KOBEL + CO—a Kansas City, MO design firm—dubbed this renovation project “Windows to the Walls.” And while the nickname sparks an instinct to dust off our Lil’ Jon CD from 2002, the space is actually much calmer and serene. The firm is led by Mallory Robins and Elizabeth Bennett, who are redefining midwestern interior design with a one-of-a-kind approach. Once dated, this ‘90s home has now been transformed into a classic, relaxed, and cozy environment, with the kitchen design at the heart of this project. The designers tell us more.

First, tell us about the property. Where is it located? Did the neighborhood influence the design?
The home is located outside of Kansas City, in an idyllic Kansas suburb with rolling hills and streams. It is specifically situated on a quiet cul-de-sac, overlooking the golf course, which means primarily tree-lined and golf course views throughout most of the house. Because of this, we were able to take advantage of walls of windows and embrace the feeling of the house being more rural, rather than in a neighborhood.

Who are your clients?
This family has four college aged children. They wanted a home cozy enough for two, but ample enough for the whole crew to return home comfortably on holidays and extended breaks. They have owned/remodeled enough homes to know what they liked and disliked, and at this phase in their lives, they wanted a house that felt light and relaxed, always open to guests, and not fussy. Our biggest challenge was transforming the ‘90s bones into something timeless, relaxed, and approachable.

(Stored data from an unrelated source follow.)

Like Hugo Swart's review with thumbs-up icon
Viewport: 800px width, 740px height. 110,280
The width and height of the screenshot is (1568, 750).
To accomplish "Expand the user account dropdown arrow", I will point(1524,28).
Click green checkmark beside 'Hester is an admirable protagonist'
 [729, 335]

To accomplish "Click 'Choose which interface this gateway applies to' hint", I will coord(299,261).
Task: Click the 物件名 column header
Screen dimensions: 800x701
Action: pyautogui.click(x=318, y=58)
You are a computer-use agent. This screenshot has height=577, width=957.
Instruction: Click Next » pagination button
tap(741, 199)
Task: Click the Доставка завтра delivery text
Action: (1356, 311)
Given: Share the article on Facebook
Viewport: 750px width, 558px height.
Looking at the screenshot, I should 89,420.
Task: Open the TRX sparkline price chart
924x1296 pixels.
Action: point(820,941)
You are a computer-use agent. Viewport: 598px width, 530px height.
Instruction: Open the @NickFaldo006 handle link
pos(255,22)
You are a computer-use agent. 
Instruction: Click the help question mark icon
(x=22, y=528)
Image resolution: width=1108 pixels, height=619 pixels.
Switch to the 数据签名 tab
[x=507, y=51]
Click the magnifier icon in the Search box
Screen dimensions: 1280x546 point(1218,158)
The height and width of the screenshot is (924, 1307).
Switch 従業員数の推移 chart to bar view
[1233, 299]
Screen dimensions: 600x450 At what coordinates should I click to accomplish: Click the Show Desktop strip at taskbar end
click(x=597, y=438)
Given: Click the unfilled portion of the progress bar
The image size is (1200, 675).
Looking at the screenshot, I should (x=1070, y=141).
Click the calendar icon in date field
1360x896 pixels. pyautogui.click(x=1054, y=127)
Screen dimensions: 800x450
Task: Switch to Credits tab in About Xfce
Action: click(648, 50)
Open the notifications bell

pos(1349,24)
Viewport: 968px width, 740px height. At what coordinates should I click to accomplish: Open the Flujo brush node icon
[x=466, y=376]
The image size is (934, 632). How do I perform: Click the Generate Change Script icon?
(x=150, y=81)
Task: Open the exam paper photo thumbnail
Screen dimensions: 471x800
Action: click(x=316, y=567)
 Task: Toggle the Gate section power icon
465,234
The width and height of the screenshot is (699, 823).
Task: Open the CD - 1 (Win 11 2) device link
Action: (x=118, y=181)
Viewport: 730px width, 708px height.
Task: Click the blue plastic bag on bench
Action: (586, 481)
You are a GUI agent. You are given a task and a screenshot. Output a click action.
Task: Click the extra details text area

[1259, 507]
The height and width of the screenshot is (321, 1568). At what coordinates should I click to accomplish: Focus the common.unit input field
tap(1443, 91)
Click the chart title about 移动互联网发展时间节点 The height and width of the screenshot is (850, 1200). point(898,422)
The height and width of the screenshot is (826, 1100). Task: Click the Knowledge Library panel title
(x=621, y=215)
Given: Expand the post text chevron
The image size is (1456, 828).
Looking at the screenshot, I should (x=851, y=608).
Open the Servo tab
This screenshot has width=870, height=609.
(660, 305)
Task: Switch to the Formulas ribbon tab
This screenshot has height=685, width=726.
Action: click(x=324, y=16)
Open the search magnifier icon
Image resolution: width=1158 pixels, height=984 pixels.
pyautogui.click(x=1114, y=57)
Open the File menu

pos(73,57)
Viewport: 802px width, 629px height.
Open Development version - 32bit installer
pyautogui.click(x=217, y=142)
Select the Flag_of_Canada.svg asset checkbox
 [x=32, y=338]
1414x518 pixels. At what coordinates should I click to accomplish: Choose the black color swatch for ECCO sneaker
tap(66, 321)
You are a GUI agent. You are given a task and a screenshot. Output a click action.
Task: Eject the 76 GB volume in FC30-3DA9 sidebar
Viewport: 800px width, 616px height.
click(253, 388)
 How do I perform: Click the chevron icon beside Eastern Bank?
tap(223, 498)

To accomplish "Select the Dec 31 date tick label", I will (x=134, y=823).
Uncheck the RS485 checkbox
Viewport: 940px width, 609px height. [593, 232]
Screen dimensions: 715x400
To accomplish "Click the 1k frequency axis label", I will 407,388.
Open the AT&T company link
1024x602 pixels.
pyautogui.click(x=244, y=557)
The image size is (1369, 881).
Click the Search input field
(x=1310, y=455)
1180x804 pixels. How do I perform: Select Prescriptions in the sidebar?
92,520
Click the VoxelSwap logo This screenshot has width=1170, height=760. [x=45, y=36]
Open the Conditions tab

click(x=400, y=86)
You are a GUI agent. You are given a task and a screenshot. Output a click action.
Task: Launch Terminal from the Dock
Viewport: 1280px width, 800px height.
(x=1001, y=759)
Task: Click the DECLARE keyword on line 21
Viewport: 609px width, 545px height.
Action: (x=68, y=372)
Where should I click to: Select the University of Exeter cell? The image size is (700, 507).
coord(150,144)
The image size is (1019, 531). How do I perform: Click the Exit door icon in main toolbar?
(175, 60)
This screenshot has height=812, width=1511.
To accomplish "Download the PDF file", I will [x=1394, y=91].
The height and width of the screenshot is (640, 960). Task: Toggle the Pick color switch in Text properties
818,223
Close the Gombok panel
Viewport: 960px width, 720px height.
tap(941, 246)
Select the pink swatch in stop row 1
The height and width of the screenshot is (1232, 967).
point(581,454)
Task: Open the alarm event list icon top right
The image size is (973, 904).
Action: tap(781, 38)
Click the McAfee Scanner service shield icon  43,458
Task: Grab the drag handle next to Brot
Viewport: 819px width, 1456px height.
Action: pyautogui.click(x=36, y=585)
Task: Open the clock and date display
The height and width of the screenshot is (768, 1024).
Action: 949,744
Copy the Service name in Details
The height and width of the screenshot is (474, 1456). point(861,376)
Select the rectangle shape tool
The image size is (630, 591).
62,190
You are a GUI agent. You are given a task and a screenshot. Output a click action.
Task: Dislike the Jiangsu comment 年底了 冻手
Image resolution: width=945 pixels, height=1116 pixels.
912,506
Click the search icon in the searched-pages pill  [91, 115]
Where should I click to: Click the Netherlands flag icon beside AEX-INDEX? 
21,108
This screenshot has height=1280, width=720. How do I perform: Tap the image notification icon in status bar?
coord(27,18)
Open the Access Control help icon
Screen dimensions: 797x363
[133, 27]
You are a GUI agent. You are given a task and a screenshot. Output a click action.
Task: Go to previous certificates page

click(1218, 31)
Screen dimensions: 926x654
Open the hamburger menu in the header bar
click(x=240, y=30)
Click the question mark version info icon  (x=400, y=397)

This fits the bill of “redefining midwestern style.” What does that mean to you?
This particular client liked elements of “California casual,” but in order to make that feel at home in a Kansas suburb, we also needed to root the elements she was drawn to (light filled spaces, light colored floors and walls) in a house that felt timeless, with hints of traditional millwork and classic lighting laced into the space. To us, redefining midwestern style means leaning into our ability to “borrow” design elements from adjacent regions, but at the core creating spaces that feel livable. Our aesthetic is beautiful but not precious, with spaces designed to feel pulled together but also inviting (put your feet up!). Culturally, the Midwest is inviting—with emphasis on raising families and welcoming friends—and our spaces reflect that functionality.

Did this project have any challenges? If so, could you tell us how you overcame a few of the hurdles?
The biggest hiccup on the project was that the client fell in love with a beautiful marble early in the project, along with the “frangipane” color for her French range. The two materials, combined, help set the tone and palette for the entire project. Unfortunately, as we closed in on fabrication, we found out the contractor had failed to secure the stone as discussed. After exploring all of our options, we pivoted to the Bianco Imperial you see featured here. While less dramatic than the original stone, its soft, buttery tones paired with the gentle French bull nose edge detail ended up being the perfect choice to complete the space, and we can’t picture the kitchen looking any differently. 

How long did the project take, and what did the client say when they saw the finished space? 
We started the project in winter 2022 and completed in early fall 2023. The client couldn’t wait to have her entire family around the island; we finished just in time for Thanksgiving, and she said they were overjoyed at how they could use the space together as a family—cooking, eating and entertaining in the heart of the house.